# Records:
########################################

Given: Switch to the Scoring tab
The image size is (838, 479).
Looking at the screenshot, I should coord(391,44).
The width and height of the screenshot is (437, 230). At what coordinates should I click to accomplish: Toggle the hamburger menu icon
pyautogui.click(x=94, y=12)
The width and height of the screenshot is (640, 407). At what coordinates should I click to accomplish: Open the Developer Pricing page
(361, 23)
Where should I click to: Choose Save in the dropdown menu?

########################################

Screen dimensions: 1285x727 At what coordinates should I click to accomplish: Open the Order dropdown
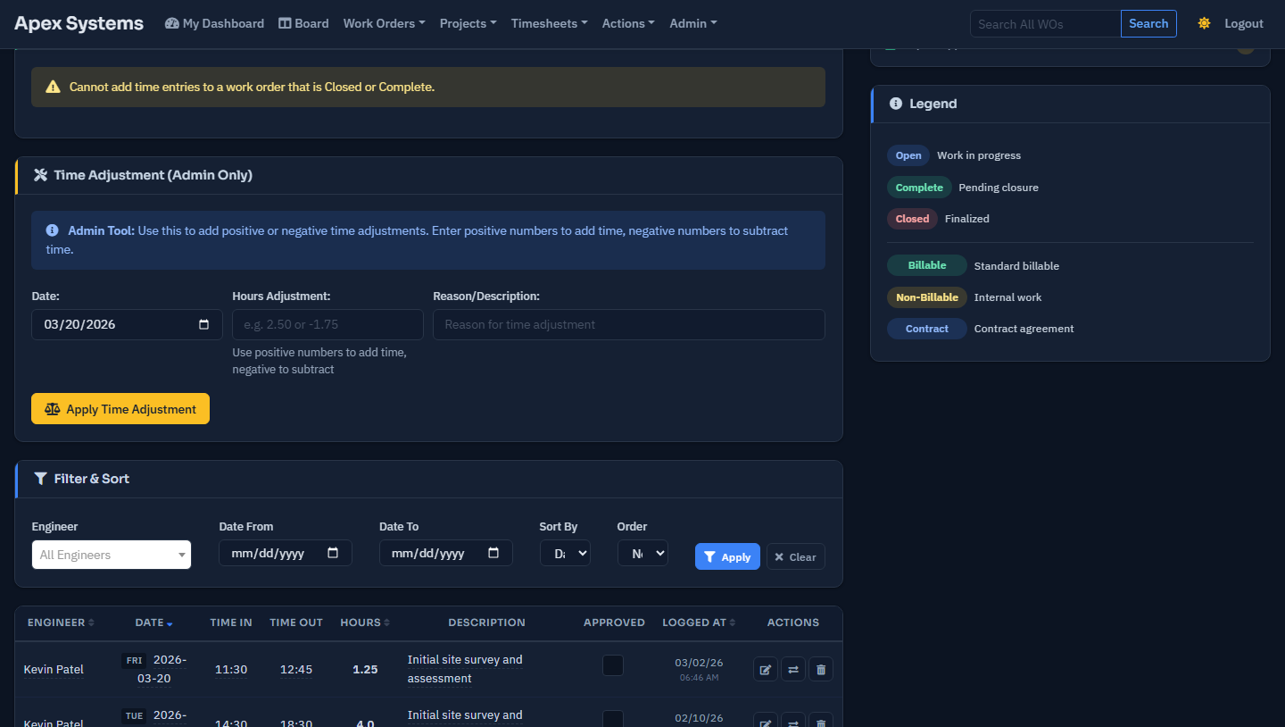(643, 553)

########################################

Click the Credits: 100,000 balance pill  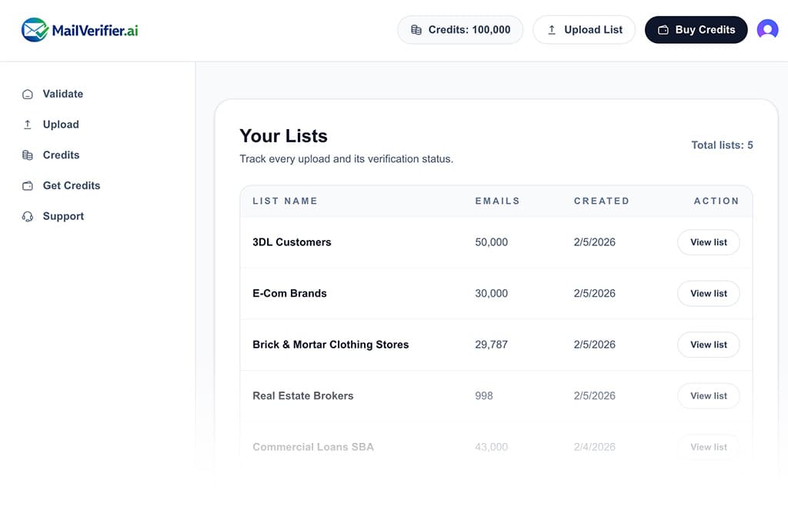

########################################

# What to produce:
Starting at the line that contains "Given: Switch to the Scoring tab" and stopping after the line that contains "Where should I", write out every line exactly as it appears above, and no other line.

# Written answer:
Given: Switch to the Scoring tab
The image size is (838, 479).
Looking at the screenshot, I should coord(391,44).
The width and height of the screenshot is (437, 230). At what coordinates should I click to accomplish: Toggle the hamburger menu icon
pyautogui.click(x=94, y=12)
The width and height of the screenshot is (640, 407). At what coordinates should I click to accomplish: Open the Developer Pricing page
(361, 23)
Where should I click to: Choose Save in the dropdown menu?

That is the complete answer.